◆ YOUR OBJECTIVE
Write the next part of the article about the St. Louis band Discrepancies and its album "The Rise," starting right after its final sentence.

◆ PASSAGE SHOWN
Rap-rock band Discrepancies will show fans what it can really do with ‘The Rise’
Two years ago, Discrepancies grabbed attention with its debut album, “The Awakening.” This week, the St. Louis rap-rock band takes a step forward with its latest, “The Rise.”
“Now that we’ve gotten a little bit of attention, we really want to show people what we can do and go from there,” says rapper Antonio Metcalf, the group’s frontman.
What the band — Metcalf along with Addison Bracher (guitar, vocals), Garrett Weakley (bass) and Zach Allard (drums) — really wants to do now is give inspiration.
“Most of our songs have to do with inspiring and uplifting — getting people to go for things they normally wouldn’t do,” Metcalf says. “It’s about crushing goals and not letting people demoralize you in terms of your dreams.”
He says fans will see growth in the new music. The band took its time with the new album to ensure it was driving its lyrics home.
The songs also spotlight Bracher.
“I wanted to utilize his voice more,” Metcalf says. “I wasn’t sure about his voice on the first project, so it was mostly rapping. Then we went on the road, and I heard this great voice. So I began to write more for Addison’s voice on ‘The Awakening’ and ‘The Rise.’”
The album includes “Crawling Back,” “Control,” “Undertow,” “Blame Me,” “All My Love” and the politically minded “Light Up the Dark.”
“It’s about trying to come together through all the craziness going on now,” Metcalf says. “It was written before the pandemic and the craziness of 2020. But it couldn’t fit more perfectly. But we also have fun songs to entice people to cut loose and enjoy life.”
The latest single from “The Rise” is “Crawling Back,” about abandoning a toxic relationship for the betterment of both parties.
The song has special meaning for the band. It, along with the whole project, was produced by Matthew Amelung, known for working with a number of St. Louis bands. Amelung battled cancer during the making of “The Rise” and died in June 2019.
Metcalf says “The Rise” is the last thing Amelung worked on. Amelung recorded some background vocals on “Crawling Back,” which are featured on the album.
Amelung first worked with Discrepancies on “The Awakening.” Bracher had been researching producers for the album and discovered Amelung. But first they had to click.
“Any time we work with a producer or director or anybody, we take him out to eat first to get to know him,” Metcalf says. “We’re gonna have to be around him for a while, so we want to make sure we mesh. We went out and had tacos and found out he’s a goofball like we are.”

◆ INFORMATION SUPPLIED
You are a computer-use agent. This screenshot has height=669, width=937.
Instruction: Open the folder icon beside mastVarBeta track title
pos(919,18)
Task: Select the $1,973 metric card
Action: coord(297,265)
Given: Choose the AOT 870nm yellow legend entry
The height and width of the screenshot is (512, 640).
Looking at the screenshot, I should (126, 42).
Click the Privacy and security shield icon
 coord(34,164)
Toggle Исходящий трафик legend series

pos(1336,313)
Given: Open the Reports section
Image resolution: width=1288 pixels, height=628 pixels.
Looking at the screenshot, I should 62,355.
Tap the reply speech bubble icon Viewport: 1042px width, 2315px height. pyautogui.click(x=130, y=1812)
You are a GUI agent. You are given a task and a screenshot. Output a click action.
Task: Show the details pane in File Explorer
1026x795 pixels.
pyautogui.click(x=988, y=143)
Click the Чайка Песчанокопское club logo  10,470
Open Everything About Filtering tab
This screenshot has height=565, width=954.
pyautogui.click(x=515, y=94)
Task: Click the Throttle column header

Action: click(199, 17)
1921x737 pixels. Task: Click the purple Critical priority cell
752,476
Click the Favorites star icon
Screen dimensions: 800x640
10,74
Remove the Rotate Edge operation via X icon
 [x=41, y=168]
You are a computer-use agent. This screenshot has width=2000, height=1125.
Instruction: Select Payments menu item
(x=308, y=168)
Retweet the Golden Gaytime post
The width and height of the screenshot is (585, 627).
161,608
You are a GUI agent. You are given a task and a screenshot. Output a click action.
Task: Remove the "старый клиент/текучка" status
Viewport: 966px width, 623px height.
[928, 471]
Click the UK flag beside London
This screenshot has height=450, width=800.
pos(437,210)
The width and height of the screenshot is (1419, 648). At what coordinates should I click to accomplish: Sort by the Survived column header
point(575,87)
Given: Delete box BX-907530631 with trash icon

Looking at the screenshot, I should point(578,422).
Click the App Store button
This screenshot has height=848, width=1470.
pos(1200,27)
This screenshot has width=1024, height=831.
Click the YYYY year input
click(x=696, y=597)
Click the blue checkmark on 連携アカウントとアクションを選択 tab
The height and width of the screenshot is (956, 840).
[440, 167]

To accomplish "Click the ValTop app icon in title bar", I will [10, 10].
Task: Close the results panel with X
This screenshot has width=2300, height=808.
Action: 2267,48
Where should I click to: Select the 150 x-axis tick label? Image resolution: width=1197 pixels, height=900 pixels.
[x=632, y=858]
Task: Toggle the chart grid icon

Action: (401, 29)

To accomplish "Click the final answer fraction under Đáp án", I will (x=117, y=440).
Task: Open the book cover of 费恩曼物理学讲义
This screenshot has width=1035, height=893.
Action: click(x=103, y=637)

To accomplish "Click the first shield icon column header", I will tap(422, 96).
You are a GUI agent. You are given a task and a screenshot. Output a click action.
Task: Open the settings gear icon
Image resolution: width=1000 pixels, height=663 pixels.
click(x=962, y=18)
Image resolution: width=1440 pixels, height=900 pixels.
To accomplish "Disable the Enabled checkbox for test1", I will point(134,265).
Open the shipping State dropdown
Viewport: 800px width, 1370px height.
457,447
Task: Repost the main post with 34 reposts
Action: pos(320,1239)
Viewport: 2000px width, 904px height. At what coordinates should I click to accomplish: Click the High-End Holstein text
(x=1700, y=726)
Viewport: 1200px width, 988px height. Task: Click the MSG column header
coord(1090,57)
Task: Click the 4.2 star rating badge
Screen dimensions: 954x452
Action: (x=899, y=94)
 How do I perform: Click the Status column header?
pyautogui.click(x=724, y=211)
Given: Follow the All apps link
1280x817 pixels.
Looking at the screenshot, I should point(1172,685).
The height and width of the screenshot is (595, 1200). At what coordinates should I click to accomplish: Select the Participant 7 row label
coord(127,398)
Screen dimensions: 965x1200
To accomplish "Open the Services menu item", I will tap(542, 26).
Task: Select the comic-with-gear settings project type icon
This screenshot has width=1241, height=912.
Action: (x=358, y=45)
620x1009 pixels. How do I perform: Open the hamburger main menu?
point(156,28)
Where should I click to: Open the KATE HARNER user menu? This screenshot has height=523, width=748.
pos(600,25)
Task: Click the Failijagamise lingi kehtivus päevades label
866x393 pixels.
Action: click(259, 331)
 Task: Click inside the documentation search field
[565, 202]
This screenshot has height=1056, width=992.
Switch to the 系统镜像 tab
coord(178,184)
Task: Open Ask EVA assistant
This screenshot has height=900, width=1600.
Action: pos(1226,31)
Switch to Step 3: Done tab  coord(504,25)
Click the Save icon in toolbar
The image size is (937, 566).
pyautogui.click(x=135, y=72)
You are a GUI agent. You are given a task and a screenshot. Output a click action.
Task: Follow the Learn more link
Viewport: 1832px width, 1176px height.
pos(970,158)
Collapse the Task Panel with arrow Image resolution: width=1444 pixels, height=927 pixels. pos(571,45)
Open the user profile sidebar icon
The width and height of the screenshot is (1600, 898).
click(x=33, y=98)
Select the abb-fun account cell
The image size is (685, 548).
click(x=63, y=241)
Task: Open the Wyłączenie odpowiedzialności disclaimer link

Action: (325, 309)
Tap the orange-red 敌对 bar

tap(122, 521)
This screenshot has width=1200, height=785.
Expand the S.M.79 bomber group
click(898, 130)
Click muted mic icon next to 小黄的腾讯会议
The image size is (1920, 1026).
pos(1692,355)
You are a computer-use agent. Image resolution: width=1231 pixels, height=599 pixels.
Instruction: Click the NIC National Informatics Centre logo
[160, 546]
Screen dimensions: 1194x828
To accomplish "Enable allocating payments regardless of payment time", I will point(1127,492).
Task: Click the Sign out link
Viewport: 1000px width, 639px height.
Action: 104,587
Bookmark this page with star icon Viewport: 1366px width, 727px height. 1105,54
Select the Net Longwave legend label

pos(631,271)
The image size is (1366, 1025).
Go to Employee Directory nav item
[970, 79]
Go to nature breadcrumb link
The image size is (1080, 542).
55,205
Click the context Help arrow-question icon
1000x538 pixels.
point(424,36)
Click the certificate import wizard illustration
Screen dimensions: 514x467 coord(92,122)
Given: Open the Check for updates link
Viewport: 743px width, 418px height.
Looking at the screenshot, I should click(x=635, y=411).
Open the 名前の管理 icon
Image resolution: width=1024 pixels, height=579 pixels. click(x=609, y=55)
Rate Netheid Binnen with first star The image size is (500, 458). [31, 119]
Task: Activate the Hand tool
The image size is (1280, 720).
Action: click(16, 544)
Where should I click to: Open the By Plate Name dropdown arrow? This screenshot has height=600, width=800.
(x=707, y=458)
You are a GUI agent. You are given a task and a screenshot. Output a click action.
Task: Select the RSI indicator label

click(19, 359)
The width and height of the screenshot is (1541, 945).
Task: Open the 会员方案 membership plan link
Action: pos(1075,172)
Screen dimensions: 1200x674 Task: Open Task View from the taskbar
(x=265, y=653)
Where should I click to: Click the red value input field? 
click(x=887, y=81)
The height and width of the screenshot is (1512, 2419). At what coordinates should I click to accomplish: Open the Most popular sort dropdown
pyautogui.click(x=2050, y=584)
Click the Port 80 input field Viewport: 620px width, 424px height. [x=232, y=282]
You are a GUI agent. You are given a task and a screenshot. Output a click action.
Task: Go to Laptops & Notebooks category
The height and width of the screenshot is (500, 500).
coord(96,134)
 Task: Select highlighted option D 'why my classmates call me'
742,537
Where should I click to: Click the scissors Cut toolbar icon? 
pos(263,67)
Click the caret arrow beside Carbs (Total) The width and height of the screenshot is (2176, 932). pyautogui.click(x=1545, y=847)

◆ OUTPUT OF THE TASK
Metcalf says Amelung exceeded the band’s expectations, basically becoming a fifth member of the group.
“If he wasn’t feeling you, he would let you know immediately,” Metcalf says. “He’d throw out ideas and come up with melodies at the drop of a dime. And he was definitely a perfectionist who brought out the best in us, all while goofing around at the same time.”
Amelung produced “The Awakening,” and it was a no-brainer that the band would bring him back for “The Rise.”
While the recording sessions for “The Awakening” took place within a couple of weeks, “The Rise” was different. Recording took place as Amelung’s health worsened, scheduled around his availability due to chemotherapy.
Metcalf says the group felt the same pressure to deliver another quality project.
“This time, we pushed a little harder to make sure everything was up to our standards,” he says. “We were trying to knock every song out of the park.”
Discrepancies finished the album early in 2019 after recording in 2018. The band has been focusing on mixing and mastering the album, as well as producing music videos for “Crawling Back,” “Control,” “Undertow” and “Blame Me.”
Metcalf had to convince his bandmates that making videos was a smart move.
“I always loved music videos,” he says. “‘106 & Park,’ ‘TRL’ — that’s how I discovered new music. There was an argument between me and the guys. I thought it was important to do music videos; they didn’t.”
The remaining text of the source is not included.